■ WHAT IS REQUIRED:
What you return must match the listing below line for line, minus its pictures.
..............................
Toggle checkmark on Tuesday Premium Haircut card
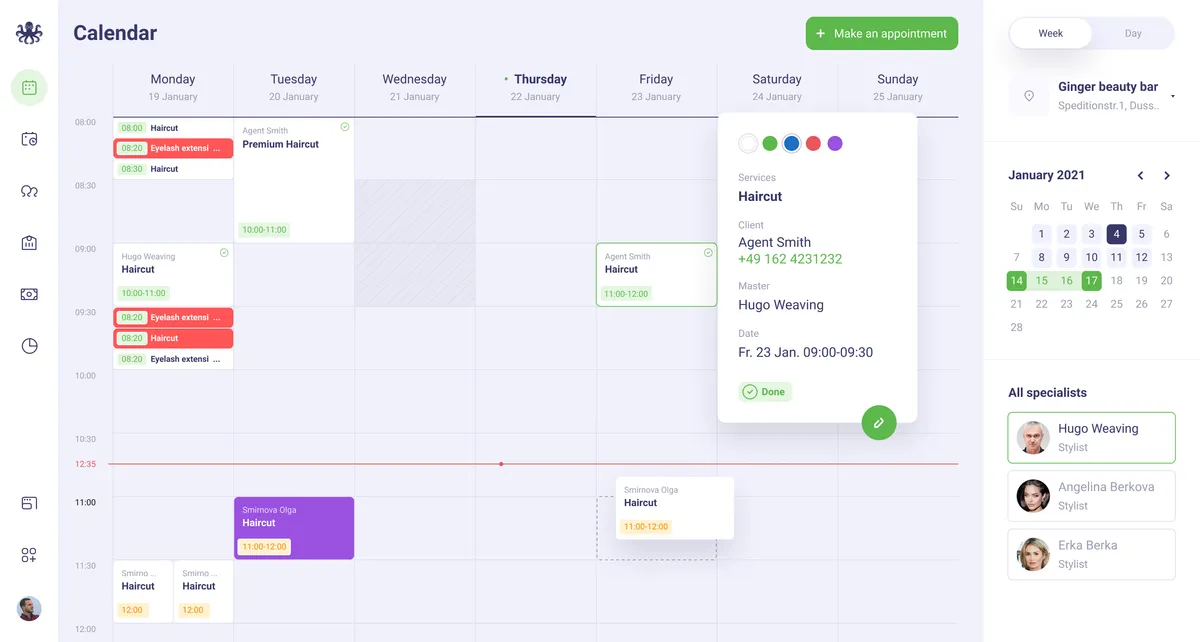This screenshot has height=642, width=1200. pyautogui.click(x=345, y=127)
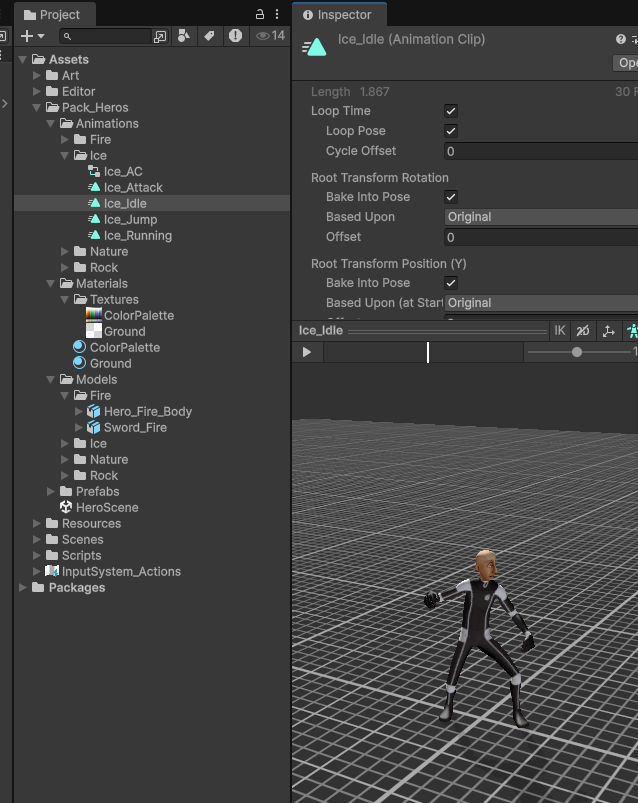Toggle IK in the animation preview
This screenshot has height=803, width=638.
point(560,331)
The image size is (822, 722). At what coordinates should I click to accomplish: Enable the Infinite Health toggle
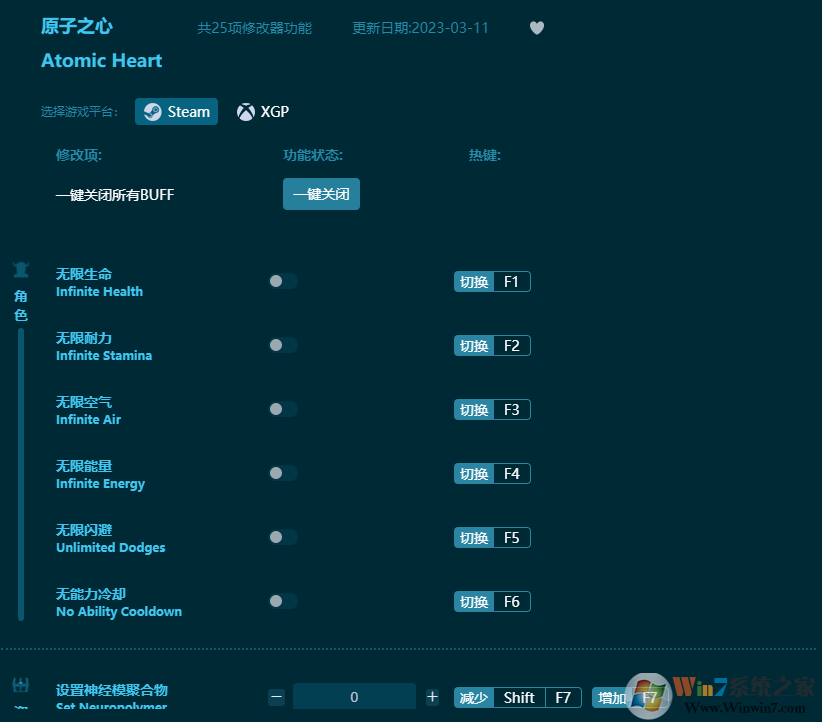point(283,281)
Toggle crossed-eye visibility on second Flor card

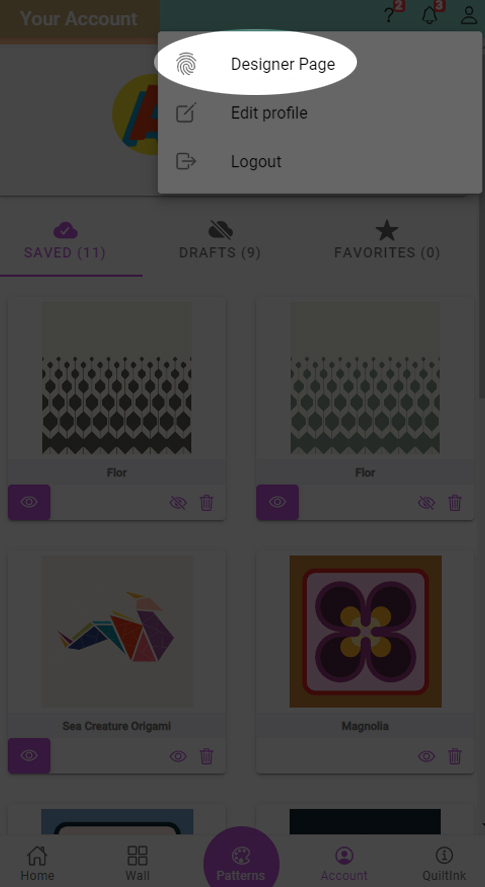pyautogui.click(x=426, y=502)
..............................
■ OUTPUT FOR THIS TASK:
Toggle checkmark on Tuesday Premium Haircut card
This screenshot has height=642, width=1200. pyautogui.click(x=345, y=127)
Toggle IK in the animation preview
This screenshot has height=803, width=638.
point(560,331)
The image size is (822, 722). At what coordinates should I click to accomplish: Enable the Infinite Health toggle
point(283,281)
Toggle crossed-eye visibility on second Flor card

pyautogui.click(x=426, y=502)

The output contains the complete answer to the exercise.